▶ [SHORT TASK] Copy the items word for word, starting at the line with "Leave the meeting" and ending at the line with "(x=843, y=726)", including both of those lines.

Entries for finding words and elements
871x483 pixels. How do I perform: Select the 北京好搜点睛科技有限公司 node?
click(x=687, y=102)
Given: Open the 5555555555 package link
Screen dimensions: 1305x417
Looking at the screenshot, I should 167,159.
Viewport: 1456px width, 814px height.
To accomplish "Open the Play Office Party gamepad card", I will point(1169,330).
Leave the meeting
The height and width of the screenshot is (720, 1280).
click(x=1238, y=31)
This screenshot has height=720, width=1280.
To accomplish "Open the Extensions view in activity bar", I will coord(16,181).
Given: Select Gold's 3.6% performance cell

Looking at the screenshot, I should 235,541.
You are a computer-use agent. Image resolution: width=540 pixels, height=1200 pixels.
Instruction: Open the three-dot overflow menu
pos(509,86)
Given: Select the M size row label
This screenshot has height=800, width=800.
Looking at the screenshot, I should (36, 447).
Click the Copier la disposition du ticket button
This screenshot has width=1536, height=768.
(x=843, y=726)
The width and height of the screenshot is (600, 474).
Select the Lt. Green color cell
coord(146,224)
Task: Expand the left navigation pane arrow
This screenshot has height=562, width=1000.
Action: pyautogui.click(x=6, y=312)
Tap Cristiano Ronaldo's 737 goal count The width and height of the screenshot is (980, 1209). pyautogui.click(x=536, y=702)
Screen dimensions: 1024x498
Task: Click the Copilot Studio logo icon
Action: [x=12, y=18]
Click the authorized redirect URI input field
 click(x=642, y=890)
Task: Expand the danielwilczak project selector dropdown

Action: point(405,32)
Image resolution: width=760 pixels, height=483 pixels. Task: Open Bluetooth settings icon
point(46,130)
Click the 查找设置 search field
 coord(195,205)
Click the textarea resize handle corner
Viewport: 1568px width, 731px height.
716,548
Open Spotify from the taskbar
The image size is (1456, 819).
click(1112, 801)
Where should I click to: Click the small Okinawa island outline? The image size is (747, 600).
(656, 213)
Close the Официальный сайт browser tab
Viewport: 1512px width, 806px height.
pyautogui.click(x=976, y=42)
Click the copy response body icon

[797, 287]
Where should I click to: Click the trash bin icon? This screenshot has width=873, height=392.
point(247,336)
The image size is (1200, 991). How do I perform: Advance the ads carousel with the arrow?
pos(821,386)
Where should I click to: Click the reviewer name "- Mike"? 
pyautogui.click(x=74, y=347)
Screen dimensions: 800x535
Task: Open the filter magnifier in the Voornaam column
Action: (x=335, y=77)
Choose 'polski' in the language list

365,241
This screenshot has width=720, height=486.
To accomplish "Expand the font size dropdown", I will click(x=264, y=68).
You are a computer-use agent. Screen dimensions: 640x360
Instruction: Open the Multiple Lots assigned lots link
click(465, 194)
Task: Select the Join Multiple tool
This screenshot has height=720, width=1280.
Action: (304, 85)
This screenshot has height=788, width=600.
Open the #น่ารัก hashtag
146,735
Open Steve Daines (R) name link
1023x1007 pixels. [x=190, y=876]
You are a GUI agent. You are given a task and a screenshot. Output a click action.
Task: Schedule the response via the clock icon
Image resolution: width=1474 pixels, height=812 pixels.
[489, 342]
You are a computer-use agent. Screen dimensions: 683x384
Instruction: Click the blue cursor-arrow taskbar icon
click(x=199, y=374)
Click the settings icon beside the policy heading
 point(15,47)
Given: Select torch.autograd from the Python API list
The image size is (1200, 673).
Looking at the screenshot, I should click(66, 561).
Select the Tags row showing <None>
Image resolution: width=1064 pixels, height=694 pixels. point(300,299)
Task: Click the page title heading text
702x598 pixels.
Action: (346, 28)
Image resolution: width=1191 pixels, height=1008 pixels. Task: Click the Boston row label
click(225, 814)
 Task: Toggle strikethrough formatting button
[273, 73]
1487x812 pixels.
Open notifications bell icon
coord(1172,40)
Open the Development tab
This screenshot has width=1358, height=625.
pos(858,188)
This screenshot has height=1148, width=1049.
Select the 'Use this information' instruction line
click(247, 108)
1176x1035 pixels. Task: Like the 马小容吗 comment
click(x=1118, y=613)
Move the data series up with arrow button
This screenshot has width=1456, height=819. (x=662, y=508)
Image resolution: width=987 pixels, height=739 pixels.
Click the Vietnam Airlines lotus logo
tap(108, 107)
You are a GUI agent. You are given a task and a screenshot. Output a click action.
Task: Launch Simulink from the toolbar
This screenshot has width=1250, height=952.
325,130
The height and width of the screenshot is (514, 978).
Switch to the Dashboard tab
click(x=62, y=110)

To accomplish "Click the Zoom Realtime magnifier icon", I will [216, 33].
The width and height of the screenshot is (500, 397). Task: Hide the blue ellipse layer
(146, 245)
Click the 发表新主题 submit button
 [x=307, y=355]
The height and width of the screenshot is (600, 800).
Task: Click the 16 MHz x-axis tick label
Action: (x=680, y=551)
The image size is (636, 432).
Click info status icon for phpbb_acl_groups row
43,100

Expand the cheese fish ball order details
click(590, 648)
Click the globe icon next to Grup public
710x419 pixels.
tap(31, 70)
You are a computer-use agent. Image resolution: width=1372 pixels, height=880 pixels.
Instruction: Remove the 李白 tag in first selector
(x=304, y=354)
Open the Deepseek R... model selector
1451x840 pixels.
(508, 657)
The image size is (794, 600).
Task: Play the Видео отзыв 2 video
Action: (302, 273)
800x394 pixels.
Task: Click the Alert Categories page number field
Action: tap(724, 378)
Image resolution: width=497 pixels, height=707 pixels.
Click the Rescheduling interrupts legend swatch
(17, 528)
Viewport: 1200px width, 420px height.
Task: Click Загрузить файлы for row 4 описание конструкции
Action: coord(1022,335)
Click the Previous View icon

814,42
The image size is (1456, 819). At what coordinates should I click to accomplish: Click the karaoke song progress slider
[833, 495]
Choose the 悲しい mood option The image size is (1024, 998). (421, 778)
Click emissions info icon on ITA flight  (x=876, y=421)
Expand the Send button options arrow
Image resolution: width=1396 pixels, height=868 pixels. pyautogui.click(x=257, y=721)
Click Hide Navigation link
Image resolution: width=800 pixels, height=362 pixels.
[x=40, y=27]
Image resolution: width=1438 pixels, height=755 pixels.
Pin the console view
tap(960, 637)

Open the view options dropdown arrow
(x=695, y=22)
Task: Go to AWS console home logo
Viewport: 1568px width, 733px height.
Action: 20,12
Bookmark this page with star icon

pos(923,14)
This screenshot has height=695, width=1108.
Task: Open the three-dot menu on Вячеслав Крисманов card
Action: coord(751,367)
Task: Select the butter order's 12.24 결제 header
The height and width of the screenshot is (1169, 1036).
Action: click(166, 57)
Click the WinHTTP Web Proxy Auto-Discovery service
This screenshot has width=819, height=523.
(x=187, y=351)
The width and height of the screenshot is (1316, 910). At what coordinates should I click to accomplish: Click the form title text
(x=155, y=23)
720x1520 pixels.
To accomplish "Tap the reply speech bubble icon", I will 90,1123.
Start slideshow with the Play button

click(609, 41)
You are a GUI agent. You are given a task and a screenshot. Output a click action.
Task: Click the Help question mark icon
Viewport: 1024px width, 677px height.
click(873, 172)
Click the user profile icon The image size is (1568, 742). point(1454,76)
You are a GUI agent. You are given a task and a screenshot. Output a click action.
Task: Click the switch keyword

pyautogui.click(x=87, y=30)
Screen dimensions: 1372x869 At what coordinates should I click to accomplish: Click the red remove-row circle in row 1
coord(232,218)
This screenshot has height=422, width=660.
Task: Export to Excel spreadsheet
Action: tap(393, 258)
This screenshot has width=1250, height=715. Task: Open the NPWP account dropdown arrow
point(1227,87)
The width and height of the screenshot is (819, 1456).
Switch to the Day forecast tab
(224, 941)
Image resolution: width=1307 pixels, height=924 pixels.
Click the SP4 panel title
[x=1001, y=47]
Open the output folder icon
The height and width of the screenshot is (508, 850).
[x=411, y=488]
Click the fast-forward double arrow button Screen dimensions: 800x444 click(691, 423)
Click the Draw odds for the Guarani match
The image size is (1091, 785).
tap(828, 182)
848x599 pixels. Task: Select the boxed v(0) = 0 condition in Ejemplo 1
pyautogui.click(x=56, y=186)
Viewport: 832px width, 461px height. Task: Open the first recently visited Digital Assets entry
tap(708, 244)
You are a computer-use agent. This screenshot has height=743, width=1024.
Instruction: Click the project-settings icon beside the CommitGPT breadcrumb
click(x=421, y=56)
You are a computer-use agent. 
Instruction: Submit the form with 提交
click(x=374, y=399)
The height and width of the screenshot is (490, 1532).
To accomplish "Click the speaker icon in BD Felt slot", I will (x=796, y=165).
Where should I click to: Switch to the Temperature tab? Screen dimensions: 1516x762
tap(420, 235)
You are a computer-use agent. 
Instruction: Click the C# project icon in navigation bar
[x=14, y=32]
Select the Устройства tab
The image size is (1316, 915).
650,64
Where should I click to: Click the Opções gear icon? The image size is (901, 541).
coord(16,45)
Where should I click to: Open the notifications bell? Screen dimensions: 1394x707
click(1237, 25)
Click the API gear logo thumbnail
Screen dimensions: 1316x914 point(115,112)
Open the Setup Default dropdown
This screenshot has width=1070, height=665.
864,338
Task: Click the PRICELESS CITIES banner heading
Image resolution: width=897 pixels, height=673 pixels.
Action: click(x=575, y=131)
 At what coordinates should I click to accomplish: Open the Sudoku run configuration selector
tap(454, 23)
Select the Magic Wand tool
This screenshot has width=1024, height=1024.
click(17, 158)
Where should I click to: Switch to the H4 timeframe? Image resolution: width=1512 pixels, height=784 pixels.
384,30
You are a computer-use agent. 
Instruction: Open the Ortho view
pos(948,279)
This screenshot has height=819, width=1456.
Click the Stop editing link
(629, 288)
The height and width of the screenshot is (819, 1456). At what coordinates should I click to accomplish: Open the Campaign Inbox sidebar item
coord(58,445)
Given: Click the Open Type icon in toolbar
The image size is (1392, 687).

▶ [WRITTEN ANSWER]
Leave the meeting
The height and width of the screenshot is (720, 1280).
click(x=1238, y=31)
This screenshot has height=720, width=1280.
To accomplish "Open the Extensions view in activity bar", I will coord(16,181).
Given: Select Gold's 3.6% performance cell

Looking at the screenshot, I should 235,541.
You are a computer-use agent. Image resolution: width=540 pixels, height=1200 pixels.
Instruction: Open the three-dot overflow menu
pos(509,86)
Given: Select the M size row label
This screenshot has height=800, width=800.
Looking at the screenshot, I should (36, 447).
Click the Copier la disposition du ticket button
This screenshot has width=1536, height=768.
(x=843, y=726)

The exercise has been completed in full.